Tugas: Jelaskan berdasarkan teks tentang rahasia bilangan di bawah ini alasan penulis memilih mengutak-atik bilangan 27 keutamaan salat berjamaah.

━━━ Teks Tersedia

Kalau semua diamati, semua angka tersebut jika dikalikan dengan angka itu sendiri, jumlah adalah 9. 18 x 18= 324 = 3 + 2 + 4 = 9 45 x 45= 2025 = 2 + 0 + 2 + 5 = 9 30 x 30= 900 = 9 + 0 + 0 = 9 12 x 12= 144 = 1 + 4 + 4 = 9 18 x 45 x 30 x 12 x 09 = 2624400 = 2 + 6 + 2 + 4 + 4 + 0 + 0 = 18 = 1 + 8 = 9 Ada apa dengan jam 18.45? Lihat Qs. Al-Kahfi (18):45, ibaratkan air hujan yang turun dari langit dan memberi kesejukan atau perdamaian di bumi. Lalu kembali ke sisi Allah dengan kuasa-Nya.[bar/ims] Memandangkan nilai bilangan angka-angka intermezo di atas, tidak sedikit di antara kita yang tidak mengambil berat terhadap rahasia yang ada di sebalik bilangan angka-angka, padahal Nabi s.a.w di dalam hadis-hadisnya sering sekali menyatakan bilangan-bilangan tertentu walau tanpa menjelaskan lebih rinci apa makna bilangan-bilangan itu, seperti bilangan 40, 33, 27, dst. Dalam tulisan kali ini saya tertarik untuk sekedar utak-atik matuk ke atas bilangan 27 keutamaan salat berjamaan, bukan karena 2 + 7 = 9, tetapi karena bersesuaiannya dengan surah al-naml sebagai surah yang ke 27 dalam al-Qur'an, utamanya ayat yang ke 18 Dasar Normatif “Dan dirikanlah shalat dan tunaikan zakat serta ruku’lah bersama orang-orang yang ruku’.” (Al Baqarah:43) Dalam shahih Bukhari dan Muslim dari Abu Hurairah radliyallahu ‘anhu dari Rasulullah shallallahu ‘alaihi wa sallam, beliau bersabda: “Saya sangat ingin agar ada yang memimpin pelaksanaan shalat, kemudian saya pergi bersama beberapa orang sambil membawa kayu bakar mendatangi rumah-rumah orang yang tidak mengikuti shalat berjama’ah, kemudian kubakar rumah mereka.” Dalam sebuah hadist Rasulullah s.a.w. bersabda "Shalat Jamaah lebih utama dua puluh tujuh kali dibanding shalat sendiri" (H.R. Bukhari Muslim dll.).

━━━━━━
━━━ Data Tersimpan

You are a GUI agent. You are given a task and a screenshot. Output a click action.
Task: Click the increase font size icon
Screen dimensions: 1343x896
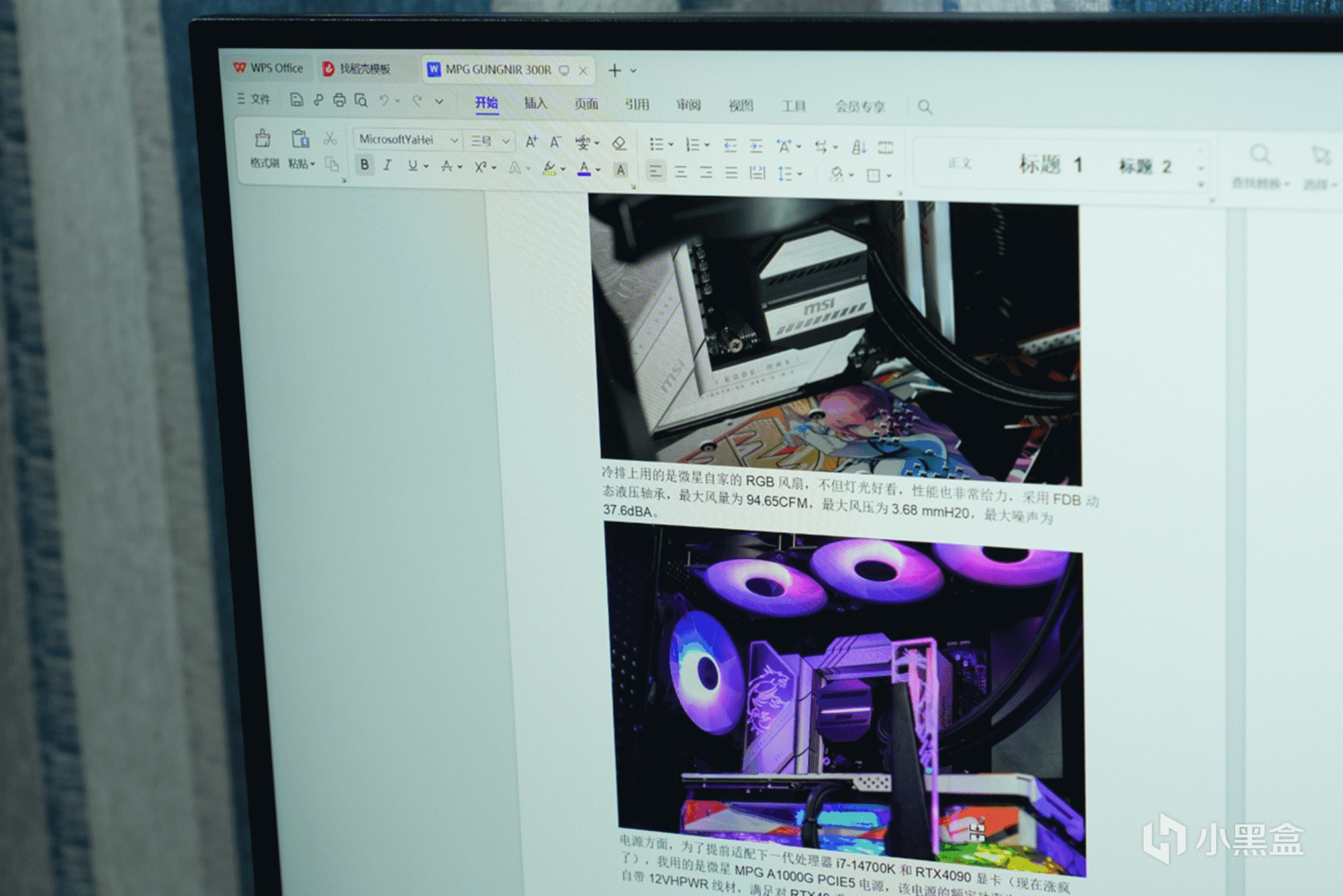[x=531, y=142]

━━━━━━

Jawaban Berikut: Bilangan 27 itu bersesuaian dengan surah al-naml, yaitu surah ke-27 dalam Al-Qur'an, terutama ayat ke-18. Alasannya bukan karena 2 + 7 = 9.